MATERIAL SHOWN:
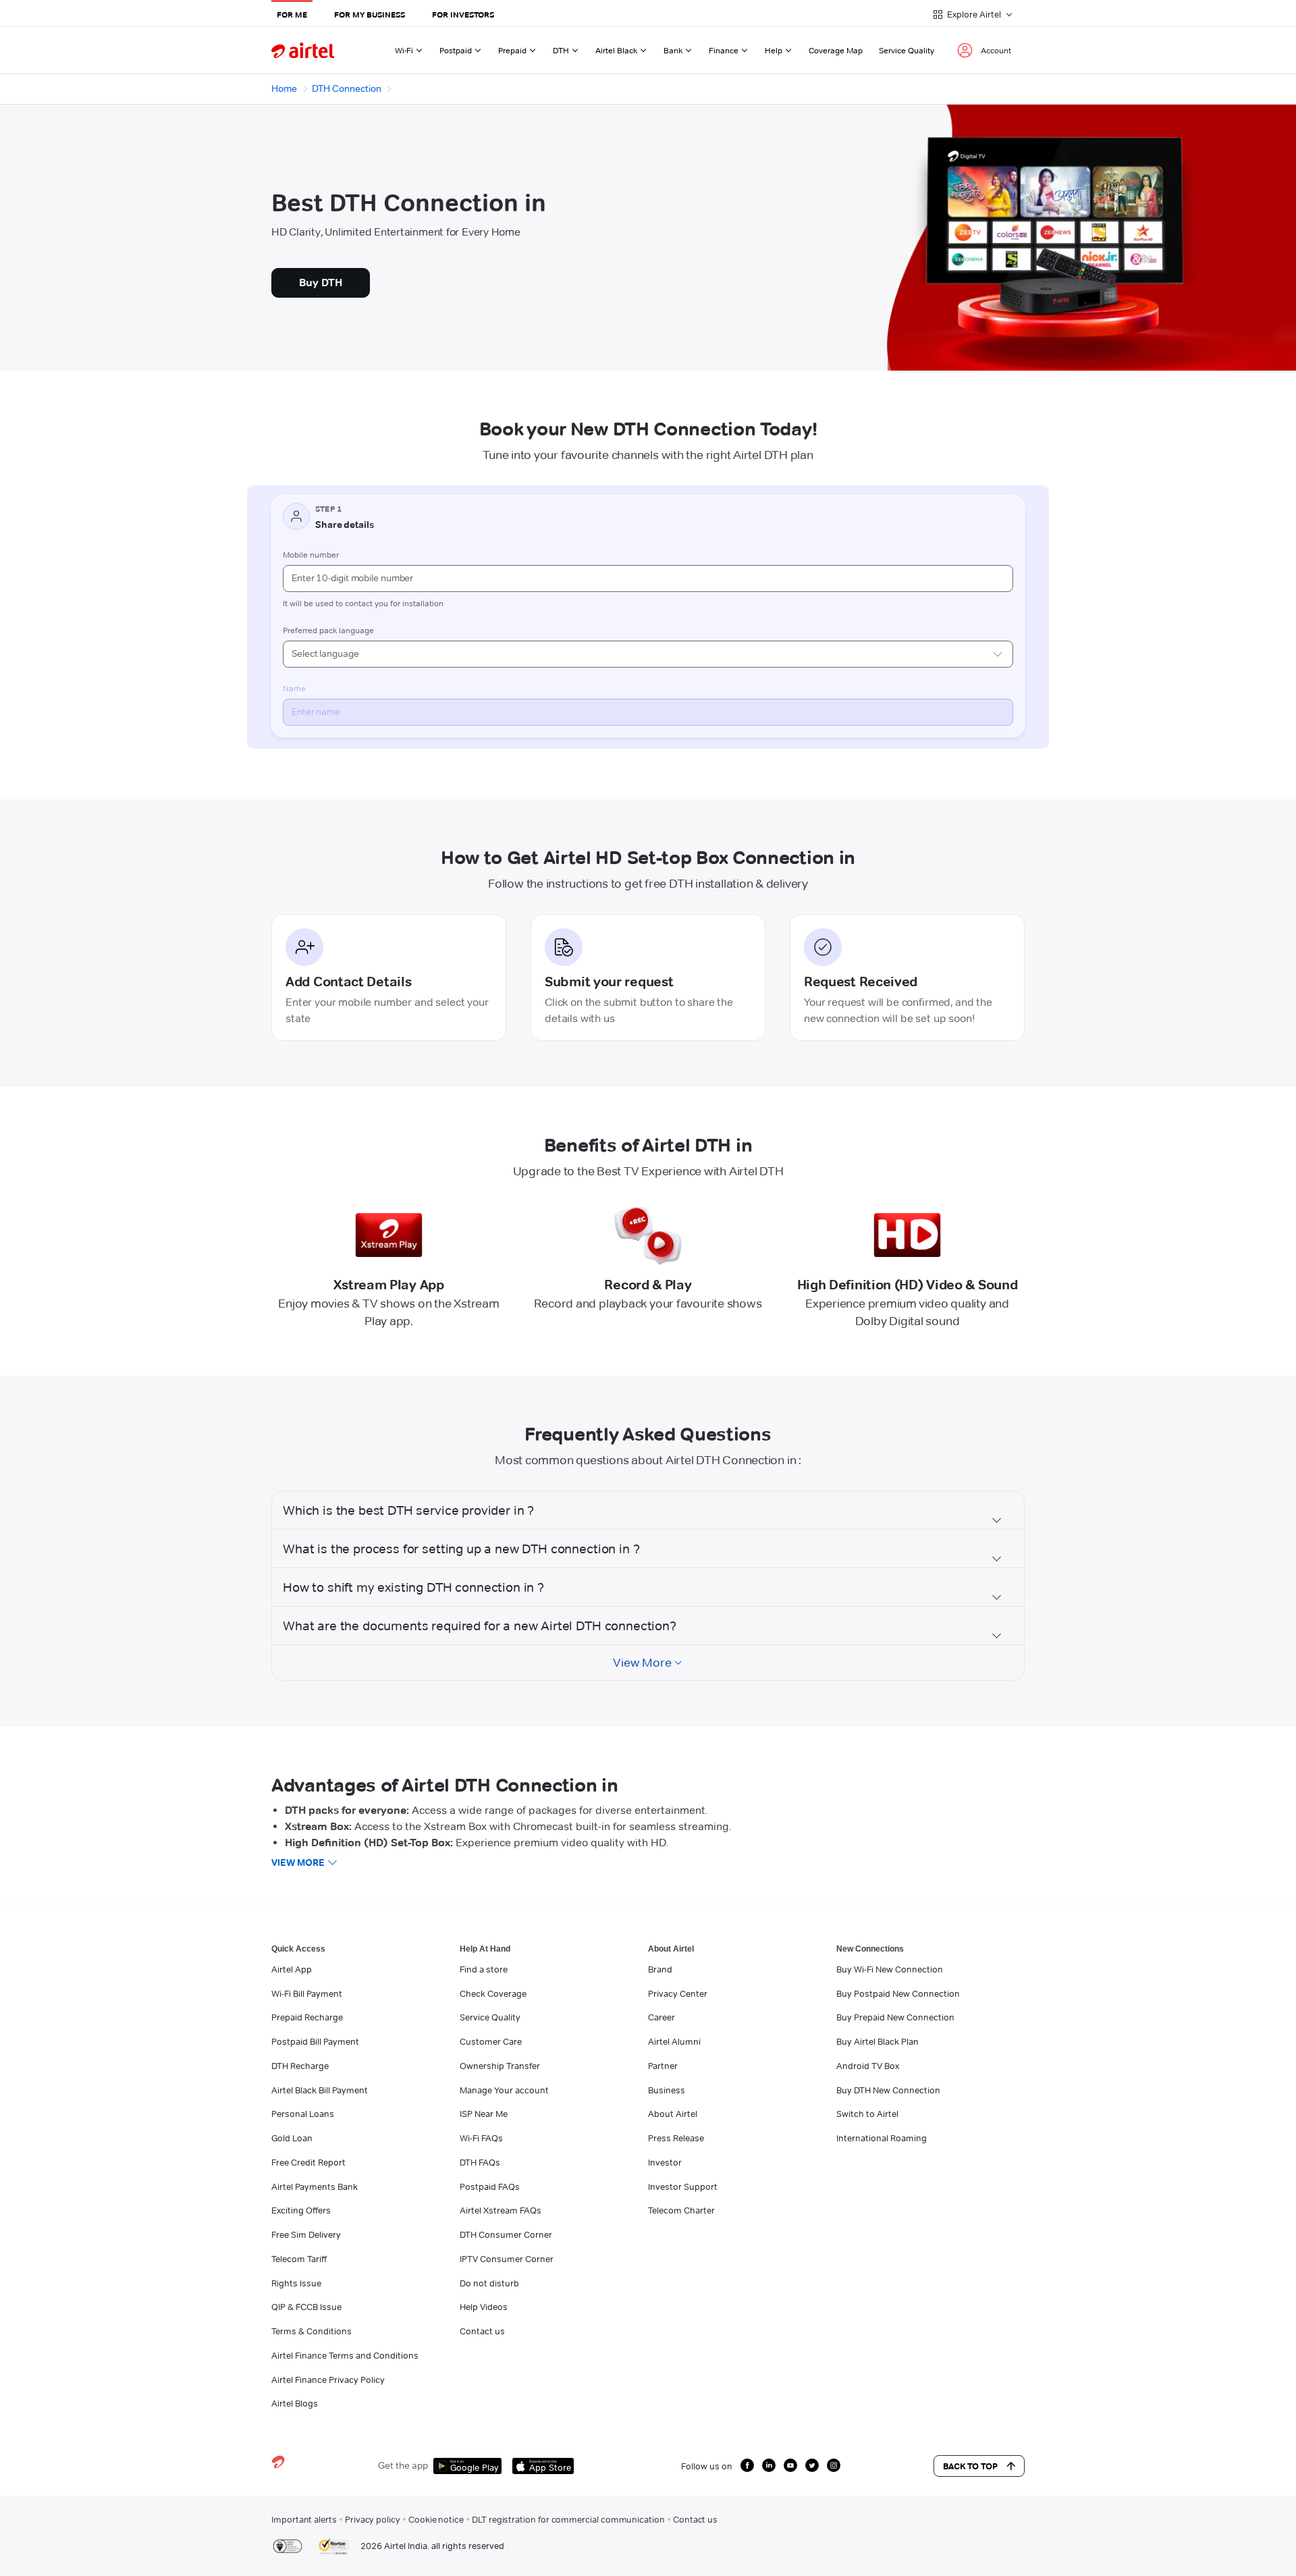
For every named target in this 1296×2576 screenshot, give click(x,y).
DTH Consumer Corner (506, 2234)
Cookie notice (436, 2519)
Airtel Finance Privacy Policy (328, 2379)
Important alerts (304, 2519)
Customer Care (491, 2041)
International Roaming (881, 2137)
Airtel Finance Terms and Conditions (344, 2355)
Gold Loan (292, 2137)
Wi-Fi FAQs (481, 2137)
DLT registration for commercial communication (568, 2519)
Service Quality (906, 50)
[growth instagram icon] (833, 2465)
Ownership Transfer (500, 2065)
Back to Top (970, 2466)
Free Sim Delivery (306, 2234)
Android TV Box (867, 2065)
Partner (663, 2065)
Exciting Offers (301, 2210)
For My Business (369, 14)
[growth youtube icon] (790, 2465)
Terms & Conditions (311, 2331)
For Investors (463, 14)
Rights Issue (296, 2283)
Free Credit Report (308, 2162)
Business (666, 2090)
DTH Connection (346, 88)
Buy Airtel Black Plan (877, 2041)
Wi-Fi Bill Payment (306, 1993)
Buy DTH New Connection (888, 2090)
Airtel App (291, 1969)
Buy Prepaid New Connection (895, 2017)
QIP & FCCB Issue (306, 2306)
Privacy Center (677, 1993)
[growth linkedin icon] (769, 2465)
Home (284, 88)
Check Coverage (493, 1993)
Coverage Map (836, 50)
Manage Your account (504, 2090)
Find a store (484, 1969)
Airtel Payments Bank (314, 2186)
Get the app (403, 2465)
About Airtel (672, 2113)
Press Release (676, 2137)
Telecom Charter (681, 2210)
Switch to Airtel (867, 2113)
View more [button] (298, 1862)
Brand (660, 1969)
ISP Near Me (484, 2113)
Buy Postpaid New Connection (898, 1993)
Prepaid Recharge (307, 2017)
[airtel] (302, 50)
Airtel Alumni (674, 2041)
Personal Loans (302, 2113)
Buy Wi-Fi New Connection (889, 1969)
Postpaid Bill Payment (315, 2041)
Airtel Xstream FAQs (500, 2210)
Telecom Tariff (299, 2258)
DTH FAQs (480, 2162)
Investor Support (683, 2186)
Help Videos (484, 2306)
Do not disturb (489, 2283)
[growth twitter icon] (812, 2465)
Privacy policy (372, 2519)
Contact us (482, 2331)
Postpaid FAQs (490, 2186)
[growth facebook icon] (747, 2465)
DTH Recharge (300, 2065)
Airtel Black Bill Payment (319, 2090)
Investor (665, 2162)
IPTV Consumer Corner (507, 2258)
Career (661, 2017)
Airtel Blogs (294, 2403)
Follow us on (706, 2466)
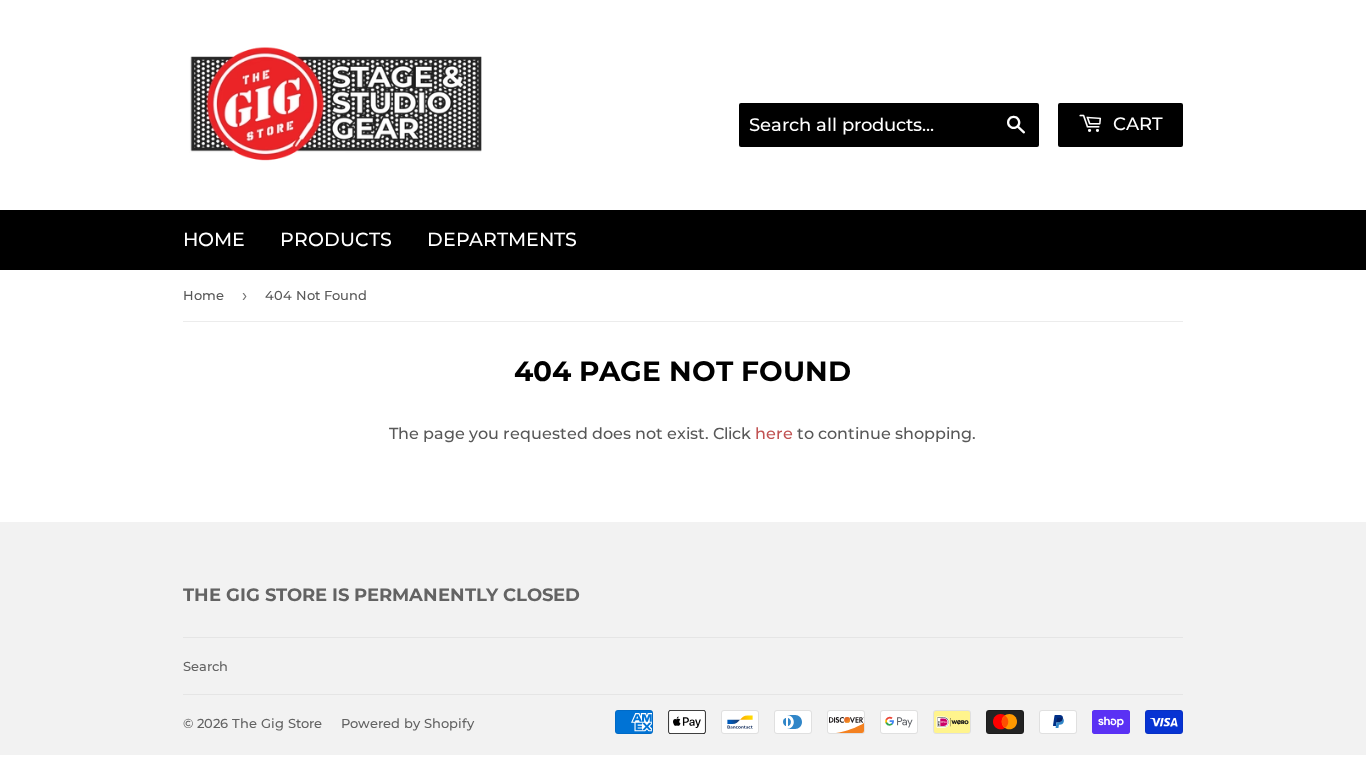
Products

TASK OBJECTIVE: Exactly as they appear, print the lines of the listing above from its first line through the line that contains "Do not disturb (489, 2283)", minus the pictures.

TASK SOLUTION:
For every named target in this 1296×2576 screenshot, give click(x,y).
DTH Consumer Corner (506, 2234)
Cookie notice (436, 2519)
Airtel Finance Privacy Policy (328, 2379)
Important alerts (304, 2519)
Customer Care (491, 2041)
International Roaming (881, 2137)
Airtel Finance Terms and Conditions (344, 2355)
Gold Loan (292, 2137)
Wi-Fi FAQs (481, 2137)
DLT registration for commercial communication (568, 2519)
Service Quality (906, 50)
[growth instagram icon] (833, 2465)
Ownership Transfer (500, 2065)
Back to Top (970, 2466)
Free Sim Delivery (306, 2234)
Android TV Box (867, 2065)
Partner (663, 2065)
Exciting Offers (301, 2210)
For My Business (369, 14)
[growth youtube icon] (790, 2465)
Terms & Conditions (311, 2331)
For Investors (463, 14)
Rights Issue (296, 2283)
Free Credit Report (308, 2162)
Business (666, 2090)
DTH Connection (346, 88)
Buy Airtel Black Plan (877, 2041)
Wi-Fi Bill Payment (306, 1993)
Buy DTH New Connection (888, 2090)
Airtel App (291, 1969)
Buy Prepaid New Connection (895, 2017)
QIP & FCCB Issue (306, 2306)
Privacy Center (677, 1993)
[growth linkedin icon] (769, 2465)
Home (284, 88)
Check Coverage (493, 1993)
Coverage Map (836, 50)
Manage Your account (504, 2090)
Find a store (484, 1969)
Airtel Payments Bank (314, 2186)
Get the app (403, 2465)
About Airtel (672, 2113)
Press Release (676, 2137)
Telecom Charter (681, 2210)
Switch to Airtel (867, 2113)
View more [button] (298, 1862)
Brand (660, 1969)
ISP Near Me (484, 2113)
Buy Postpaid New Connection (898, 1993)
Prepaid Recharge (307, 2017)
[airtel] (302, 50)
Airtel Alumni (674, 2041)
Personal Loans (302, 2113)
Buy Wi-Fi New Connection (889, 1969)
Postpaid Bill Payment (315, 2041)
Airtel Xstream FAQs (500, 2210)
Telecom Tariff (299, 2258)
DTH FAQs (480, 2162)
Investor Support (683, 2186)
Help Videos (484, 2306)
Do not disturb (489, 2283)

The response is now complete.